The highest prevalence of Chrysops species reported in the entire study was 916 (70.5%) observed during the late rainy season while 137 (10.6%) was found during the late dry season (p<0.05). The rainy season provided a more conducive environment for the breeding of the flies due to the presence of high moisture, humidity and very low temperature (Wanji et al., 2002; Squitier, 2011). This observation was further confirmed by Ahmed et al. (2005) who generally collected more flies 1431 (85%) during the wet season than 250 (15%) in the dry season.

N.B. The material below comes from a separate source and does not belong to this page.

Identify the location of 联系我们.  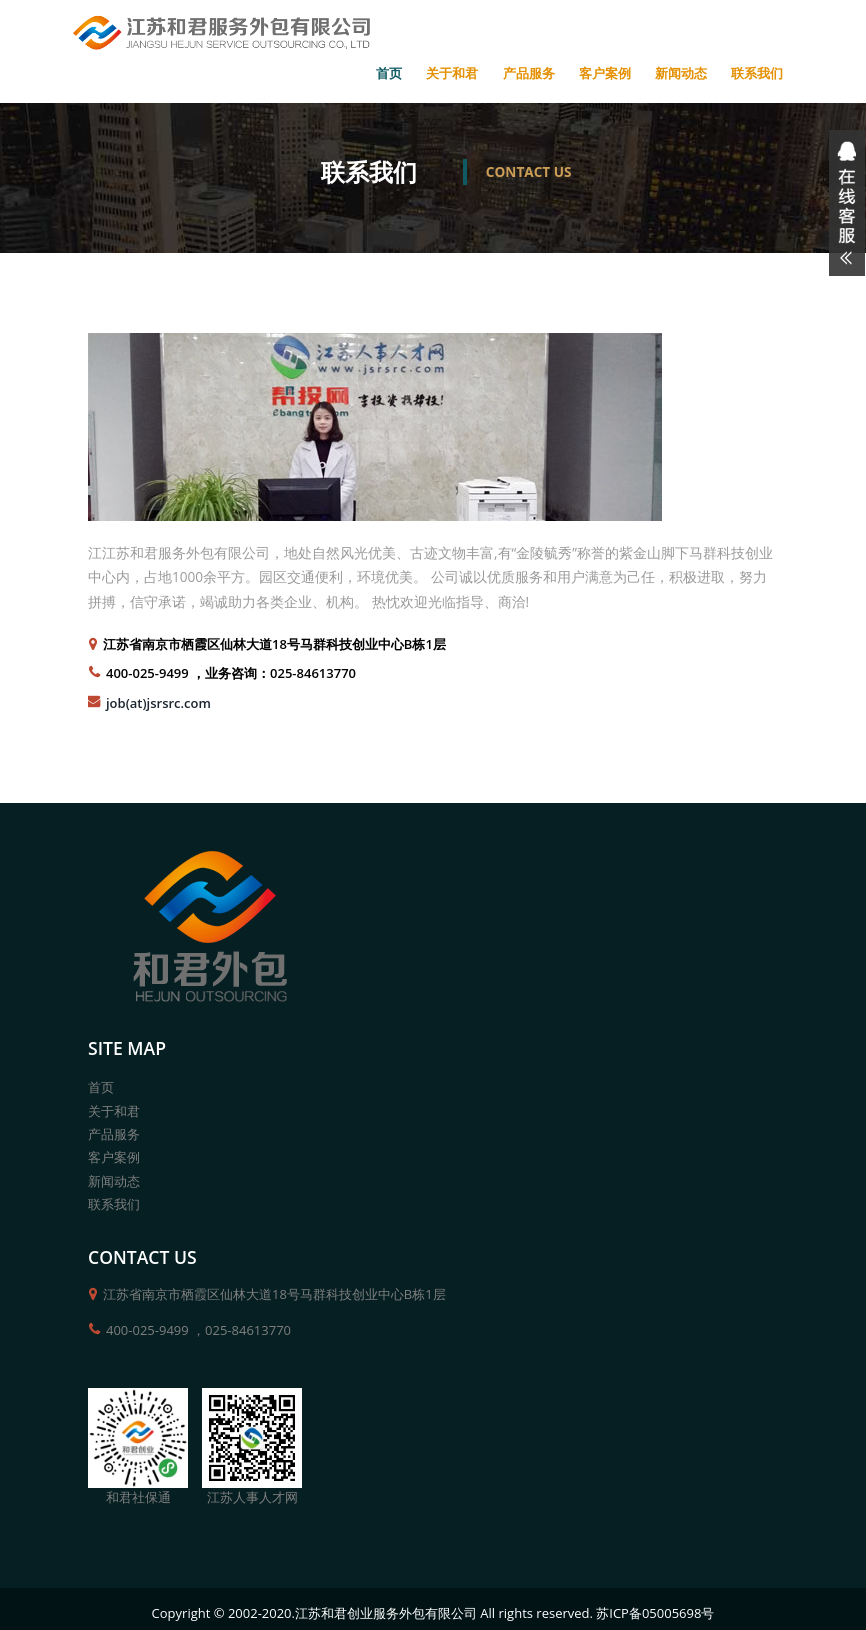
(757, 73).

As mentioned earlier, peak prevalence was reported in the present study during the late rainy season, this contradicts the observation of Ahmed et al. (2005) who found peak abundance of Chrysops in the early dry season in their studies of some biting flies in Southern kaduna, Nigeria. The difference in peak abundance could be due to climatic difference between Akamkpa community located in Southern Nigeria while Kaduna is in Northern Nigeria. The cold harmattan wind of the early dry season associated with low temperature contributed to the peak abundance in Kaduna compared to the peak prevalence observed during the late rainy season in the present study.

From this study, it could be inferred that the occurrence and distribution of Chrysops in the study area was influenced by the time of the day, month of the year and the season. A knowledge of the occurrence and distribution of the vector and its transmission potentials of human loiasis in these villages, will assist officials of Community-Directed Treatment with lvermectin (CDTI) programme in their distribution of the drug to villages in Akamkpa community. Recently, it has also been found that there is adverse drug reaction in areas where there is coexistence of human loiasis and onchoceriasis. This study will help in proper management of patients with both loiasis and onchocerciasis when ivermectin is administered to them.